夏のあらし! 第8話『勝手にしやがれ』

  • 【パロディー】既成の著名な作品または他人の文体・韻律などの特色を一見してわかるように残したまま、全く違った内容を表現して、風刺・滑稽を感じさせるように作り変えた文学作品。日本の本歌取り狂歌・替え歌などもその例。また、演劇・音楽・美術にも同様のことが見られる。(三省堂発行「大辞林」1988年版 1990頁より)
  • 【オマージュ】尊敬・敬意。賛辞・献辞(三省堂発行「大辞林」1988年版 357頁より)
  • パスティーシュ】音楽・美術・文学で、先行作品の主題やスタイルを模倣・剽窃・混成などの手法によって改変してできた作品。パスティシュ。(「goo」辞書当該箇所より)
  • エピゴーネン】先行する顕著な思想や文学・芸術などの追随をし、まねをしているだけの人。独創性のない模倣者・追随者を軽蔑していう語。亜流。(「goo」辞書当該箇所より)

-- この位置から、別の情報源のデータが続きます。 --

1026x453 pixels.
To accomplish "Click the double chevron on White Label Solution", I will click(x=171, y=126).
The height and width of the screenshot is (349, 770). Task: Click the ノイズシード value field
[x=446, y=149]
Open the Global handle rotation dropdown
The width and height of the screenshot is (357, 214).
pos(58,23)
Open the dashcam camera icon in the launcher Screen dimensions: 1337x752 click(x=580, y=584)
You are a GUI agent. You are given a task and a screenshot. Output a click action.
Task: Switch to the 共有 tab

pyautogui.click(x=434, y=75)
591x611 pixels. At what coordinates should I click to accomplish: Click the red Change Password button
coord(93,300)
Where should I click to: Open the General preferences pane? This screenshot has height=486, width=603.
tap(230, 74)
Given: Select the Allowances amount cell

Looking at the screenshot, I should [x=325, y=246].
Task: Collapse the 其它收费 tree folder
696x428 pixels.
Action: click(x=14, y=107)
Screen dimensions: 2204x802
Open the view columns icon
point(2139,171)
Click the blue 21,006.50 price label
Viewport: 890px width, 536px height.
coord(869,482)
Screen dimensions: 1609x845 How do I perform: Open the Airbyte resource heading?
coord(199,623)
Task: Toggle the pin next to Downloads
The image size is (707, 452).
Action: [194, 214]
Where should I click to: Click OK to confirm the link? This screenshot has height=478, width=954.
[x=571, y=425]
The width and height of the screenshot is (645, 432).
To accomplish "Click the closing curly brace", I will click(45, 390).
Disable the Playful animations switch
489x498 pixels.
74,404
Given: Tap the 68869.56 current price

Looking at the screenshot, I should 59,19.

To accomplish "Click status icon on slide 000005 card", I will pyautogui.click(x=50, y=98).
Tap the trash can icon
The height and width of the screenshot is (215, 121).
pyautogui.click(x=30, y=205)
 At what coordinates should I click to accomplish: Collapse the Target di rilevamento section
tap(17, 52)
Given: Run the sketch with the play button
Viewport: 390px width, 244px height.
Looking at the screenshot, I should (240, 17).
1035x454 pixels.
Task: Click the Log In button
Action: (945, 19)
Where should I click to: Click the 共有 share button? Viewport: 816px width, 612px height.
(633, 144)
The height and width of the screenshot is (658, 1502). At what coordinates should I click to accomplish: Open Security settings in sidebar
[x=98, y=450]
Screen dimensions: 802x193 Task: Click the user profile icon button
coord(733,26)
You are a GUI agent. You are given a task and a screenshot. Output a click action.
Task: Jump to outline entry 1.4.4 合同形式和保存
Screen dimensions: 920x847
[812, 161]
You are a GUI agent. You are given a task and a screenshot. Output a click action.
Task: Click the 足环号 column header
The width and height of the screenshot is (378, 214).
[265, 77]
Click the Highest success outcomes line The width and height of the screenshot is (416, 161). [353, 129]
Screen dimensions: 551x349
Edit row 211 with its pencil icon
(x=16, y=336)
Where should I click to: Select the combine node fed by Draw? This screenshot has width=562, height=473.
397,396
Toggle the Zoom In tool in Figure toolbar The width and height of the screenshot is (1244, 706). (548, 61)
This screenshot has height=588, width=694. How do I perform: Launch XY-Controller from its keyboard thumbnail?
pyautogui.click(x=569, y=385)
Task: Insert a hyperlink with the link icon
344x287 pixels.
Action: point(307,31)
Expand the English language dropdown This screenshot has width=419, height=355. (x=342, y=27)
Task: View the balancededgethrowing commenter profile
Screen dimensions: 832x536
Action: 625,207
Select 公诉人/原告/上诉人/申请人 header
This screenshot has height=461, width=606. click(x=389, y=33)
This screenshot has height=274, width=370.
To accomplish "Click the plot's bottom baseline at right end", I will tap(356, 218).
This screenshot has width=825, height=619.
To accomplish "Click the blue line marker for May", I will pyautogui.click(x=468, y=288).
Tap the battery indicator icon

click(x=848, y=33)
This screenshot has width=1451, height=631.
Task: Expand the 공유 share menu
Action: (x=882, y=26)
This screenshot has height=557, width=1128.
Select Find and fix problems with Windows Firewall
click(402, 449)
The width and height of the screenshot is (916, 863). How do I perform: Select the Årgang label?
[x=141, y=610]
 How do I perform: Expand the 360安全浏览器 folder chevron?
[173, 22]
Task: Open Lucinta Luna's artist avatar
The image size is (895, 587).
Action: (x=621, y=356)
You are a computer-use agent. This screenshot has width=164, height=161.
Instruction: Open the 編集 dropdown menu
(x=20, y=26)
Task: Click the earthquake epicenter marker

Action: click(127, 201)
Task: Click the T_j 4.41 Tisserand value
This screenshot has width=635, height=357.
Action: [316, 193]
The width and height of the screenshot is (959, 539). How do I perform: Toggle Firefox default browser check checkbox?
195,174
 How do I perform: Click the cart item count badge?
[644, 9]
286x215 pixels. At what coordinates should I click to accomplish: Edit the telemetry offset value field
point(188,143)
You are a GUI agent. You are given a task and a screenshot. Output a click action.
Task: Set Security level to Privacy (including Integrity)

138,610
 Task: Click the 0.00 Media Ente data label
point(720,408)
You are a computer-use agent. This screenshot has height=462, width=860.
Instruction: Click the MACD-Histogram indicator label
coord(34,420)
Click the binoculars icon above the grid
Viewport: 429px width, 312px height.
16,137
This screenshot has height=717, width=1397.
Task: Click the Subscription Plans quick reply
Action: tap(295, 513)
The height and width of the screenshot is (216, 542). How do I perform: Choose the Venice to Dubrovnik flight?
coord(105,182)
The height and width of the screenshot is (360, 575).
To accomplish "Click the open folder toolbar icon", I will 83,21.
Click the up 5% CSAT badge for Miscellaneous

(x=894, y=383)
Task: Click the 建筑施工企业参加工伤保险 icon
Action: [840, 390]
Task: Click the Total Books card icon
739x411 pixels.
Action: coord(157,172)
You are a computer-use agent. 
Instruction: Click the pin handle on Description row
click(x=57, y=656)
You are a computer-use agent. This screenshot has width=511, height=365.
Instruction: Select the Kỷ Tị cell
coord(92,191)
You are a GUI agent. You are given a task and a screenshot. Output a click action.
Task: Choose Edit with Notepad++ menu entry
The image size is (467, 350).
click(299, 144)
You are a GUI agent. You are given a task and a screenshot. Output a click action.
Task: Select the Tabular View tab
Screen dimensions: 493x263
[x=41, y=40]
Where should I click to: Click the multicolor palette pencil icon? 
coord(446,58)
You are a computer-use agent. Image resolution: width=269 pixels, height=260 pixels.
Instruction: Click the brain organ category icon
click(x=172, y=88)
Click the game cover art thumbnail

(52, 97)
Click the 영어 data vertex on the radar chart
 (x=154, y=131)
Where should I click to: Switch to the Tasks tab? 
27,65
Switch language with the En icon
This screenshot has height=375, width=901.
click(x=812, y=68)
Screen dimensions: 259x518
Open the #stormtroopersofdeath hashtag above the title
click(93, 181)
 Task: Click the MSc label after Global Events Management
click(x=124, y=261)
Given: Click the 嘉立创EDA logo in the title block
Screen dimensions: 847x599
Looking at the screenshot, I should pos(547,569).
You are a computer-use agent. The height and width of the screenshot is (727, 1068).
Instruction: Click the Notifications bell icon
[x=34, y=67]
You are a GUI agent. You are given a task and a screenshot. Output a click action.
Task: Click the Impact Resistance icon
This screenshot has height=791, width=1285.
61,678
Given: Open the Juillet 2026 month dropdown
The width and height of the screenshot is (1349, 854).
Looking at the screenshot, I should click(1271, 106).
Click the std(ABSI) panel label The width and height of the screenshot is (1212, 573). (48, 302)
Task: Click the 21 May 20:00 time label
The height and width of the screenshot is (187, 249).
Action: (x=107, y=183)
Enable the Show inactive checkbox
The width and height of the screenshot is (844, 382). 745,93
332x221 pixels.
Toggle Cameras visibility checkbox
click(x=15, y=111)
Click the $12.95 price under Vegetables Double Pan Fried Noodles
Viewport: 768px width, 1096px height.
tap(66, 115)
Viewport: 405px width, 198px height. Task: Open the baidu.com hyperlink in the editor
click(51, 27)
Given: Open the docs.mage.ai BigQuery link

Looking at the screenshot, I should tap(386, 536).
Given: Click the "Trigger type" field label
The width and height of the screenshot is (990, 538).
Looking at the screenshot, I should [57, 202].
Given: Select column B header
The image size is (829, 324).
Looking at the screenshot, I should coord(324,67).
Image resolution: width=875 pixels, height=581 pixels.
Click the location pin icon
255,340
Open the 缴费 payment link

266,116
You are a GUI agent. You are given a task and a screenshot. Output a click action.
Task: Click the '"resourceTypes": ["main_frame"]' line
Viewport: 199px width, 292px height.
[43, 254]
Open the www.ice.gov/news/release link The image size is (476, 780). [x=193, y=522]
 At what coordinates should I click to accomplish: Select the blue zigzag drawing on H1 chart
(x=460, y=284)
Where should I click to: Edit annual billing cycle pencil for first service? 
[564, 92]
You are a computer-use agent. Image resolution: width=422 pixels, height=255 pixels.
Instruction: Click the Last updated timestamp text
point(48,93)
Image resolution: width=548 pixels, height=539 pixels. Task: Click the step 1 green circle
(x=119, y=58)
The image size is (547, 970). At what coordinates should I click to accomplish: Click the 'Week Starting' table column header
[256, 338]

 今回のエピソードを観ていて「さて、これをどう観たものでしょうか?」と考えて、調べた言葉が上の四つです。作中で使用された元ネタは言わずと知れた大林宣彦監督の出世作にて大傑作の「転校生」(原作は山中亘さんの「おれがあいつであいつがおれで」)でございます。
 最初はいつもの新房監督&シャフトの悪ふざけに見えたのですが、この流れの締め付近ではじめと潤が一本の缶ジュースを飲み交わすくだりで考えが変わりました。
 意識が入れ替わる前ははじめが口をつけた缶ジュースの回し飲みを頑なに拒んでいた潤が、入れ替わっている間にはじめという人間を知ることによって心の垣根が(少し)取れ、同じ状況になった時当たり前のようにはじめから手渡されたジュースを飲みました。
 「転校生」においての主題が「思春期の男女における、近くて遠い意識の交流」だといたしますと本エピソードも当にそれで、これは決してパロディーという範疇のものではございません。良いエピソードでございました。
 一見いたしますとどうにもふざけた作りなのですが、本質は紛う方なき「青春アニメ」だと思うのですが・・・、賛同は得られないでしょうね(笑) ストレートに作るという行為が笑いのネタにしかならない現代ではそれも致し方ないのかもしれませんが、この作り手で「テレ」を取り払った作品をいつか拝見したいものでございます。